Industrial properties have been a top-performing real estate sector for institutional investors, and while the COVID-19 crisis is expected to pressure returns, the property type still is expected to outperform.
Warehouses in the U.S. earned 13.4% in 2019, the only sector to produce double-digit returns in the NCREIF Property index, according to NCREIF data. The second highest-performing sector of NCREIF Property index was office, with 6.6%.
While hotels have been the hard hit by the coronavirus, the industrial sector recently is beginning to see "chinks in the armor" in industrial properties, especially those in the shipping port market, Taylor Mammen, a Los Angeles-based senior managing director and director of institutional adviser services at RCLCO Real Estate Advisors, told CalSTRS' investment committee on March 4.

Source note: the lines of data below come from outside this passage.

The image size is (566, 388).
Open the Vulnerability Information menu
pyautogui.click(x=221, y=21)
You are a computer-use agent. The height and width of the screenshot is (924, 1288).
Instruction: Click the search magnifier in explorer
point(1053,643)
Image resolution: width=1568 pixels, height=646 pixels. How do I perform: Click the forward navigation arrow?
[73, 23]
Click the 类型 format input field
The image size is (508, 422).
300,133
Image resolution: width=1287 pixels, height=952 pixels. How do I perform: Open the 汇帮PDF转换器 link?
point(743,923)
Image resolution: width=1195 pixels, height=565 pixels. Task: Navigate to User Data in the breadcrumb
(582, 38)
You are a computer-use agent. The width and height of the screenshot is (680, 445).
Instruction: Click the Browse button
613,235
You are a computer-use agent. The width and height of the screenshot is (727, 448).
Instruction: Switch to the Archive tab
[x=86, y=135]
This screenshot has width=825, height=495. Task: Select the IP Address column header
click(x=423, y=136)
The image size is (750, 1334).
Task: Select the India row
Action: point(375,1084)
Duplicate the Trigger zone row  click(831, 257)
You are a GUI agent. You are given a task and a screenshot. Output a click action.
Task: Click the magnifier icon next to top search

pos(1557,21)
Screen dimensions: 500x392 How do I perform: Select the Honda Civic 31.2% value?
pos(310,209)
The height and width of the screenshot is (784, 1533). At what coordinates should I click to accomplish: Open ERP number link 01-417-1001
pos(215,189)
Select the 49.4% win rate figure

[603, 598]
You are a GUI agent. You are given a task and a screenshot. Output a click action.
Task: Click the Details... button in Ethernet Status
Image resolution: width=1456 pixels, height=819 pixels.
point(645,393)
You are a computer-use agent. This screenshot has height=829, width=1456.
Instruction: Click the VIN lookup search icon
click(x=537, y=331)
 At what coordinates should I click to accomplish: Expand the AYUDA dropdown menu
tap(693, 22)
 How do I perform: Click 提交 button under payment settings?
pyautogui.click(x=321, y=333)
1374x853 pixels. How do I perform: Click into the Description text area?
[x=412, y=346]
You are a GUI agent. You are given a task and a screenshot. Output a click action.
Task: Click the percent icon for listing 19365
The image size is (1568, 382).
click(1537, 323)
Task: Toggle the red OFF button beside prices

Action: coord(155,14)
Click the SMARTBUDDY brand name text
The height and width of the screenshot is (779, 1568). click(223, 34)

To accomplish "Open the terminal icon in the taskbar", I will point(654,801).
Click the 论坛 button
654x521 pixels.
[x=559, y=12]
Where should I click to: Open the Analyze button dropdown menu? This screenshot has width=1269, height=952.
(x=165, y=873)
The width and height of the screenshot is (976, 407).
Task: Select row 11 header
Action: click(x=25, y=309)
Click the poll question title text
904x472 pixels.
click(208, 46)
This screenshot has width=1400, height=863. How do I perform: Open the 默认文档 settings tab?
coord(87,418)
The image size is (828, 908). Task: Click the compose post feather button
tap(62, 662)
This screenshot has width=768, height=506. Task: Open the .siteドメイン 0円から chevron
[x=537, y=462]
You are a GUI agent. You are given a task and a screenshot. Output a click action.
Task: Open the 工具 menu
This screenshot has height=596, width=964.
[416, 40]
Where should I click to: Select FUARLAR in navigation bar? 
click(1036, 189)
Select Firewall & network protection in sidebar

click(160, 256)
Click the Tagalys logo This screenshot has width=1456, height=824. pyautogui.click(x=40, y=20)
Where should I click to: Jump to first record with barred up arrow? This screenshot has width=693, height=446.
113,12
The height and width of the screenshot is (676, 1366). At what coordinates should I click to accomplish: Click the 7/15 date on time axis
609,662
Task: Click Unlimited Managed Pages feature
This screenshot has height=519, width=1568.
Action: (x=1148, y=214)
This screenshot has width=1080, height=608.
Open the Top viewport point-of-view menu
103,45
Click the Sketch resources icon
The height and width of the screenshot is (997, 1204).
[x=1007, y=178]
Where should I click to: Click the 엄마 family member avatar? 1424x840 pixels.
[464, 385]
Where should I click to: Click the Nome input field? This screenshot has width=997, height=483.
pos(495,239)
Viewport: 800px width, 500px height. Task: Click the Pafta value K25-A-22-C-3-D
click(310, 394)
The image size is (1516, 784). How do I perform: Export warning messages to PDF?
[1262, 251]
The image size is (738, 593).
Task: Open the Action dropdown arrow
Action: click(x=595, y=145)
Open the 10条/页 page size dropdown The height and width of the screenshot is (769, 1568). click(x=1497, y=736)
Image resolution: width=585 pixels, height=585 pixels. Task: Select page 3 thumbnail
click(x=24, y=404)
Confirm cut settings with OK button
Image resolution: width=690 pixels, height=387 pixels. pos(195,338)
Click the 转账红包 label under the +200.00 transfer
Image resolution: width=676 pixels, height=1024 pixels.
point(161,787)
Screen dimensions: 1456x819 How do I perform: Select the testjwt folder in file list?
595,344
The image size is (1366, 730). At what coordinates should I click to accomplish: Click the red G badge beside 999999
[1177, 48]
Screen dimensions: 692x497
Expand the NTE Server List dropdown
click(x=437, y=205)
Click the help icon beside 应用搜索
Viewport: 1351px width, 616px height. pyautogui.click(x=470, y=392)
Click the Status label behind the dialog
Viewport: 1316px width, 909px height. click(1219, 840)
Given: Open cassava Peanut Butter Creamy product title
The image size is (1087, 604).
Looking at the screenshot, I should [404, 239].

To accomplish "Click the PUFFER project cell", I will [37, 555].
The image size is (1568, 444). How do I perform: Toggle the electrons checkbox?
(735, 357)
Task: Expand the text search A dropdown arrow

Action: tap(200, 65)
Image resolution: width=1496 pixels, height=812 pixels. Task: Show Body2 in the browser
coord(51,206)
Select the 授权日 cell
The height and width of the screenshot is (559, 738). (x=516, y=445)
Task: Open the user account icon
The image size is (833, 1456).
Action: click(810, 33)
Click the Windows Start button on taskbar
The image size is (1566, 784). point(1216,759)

The $252.4 billion California State Teachers' Retirement System, West Sacramento, has a 13% target real estate allocation, with $34.2 billion invested as of Sept. 30, according to its latest semi-annual real estate report.
A combination of factors, including new warehouse construction and "drastically increasing rents" have added to problems warehouse tenants are facing with reduced cargo from China. That's prompting warehouse users to question whether they need more space, Mr. Mammen said.
Buyers, too, are seeing the effect of the coronavirus, with prices they are willing to pay starting to fall, he said.
Overall, investors should expect "less than ideal investment outcomes" near term, with distress for every property type in all locations as a result of the coronavirus, said Christy Gahr, principal and real estate consultant at Meketa Investment Group.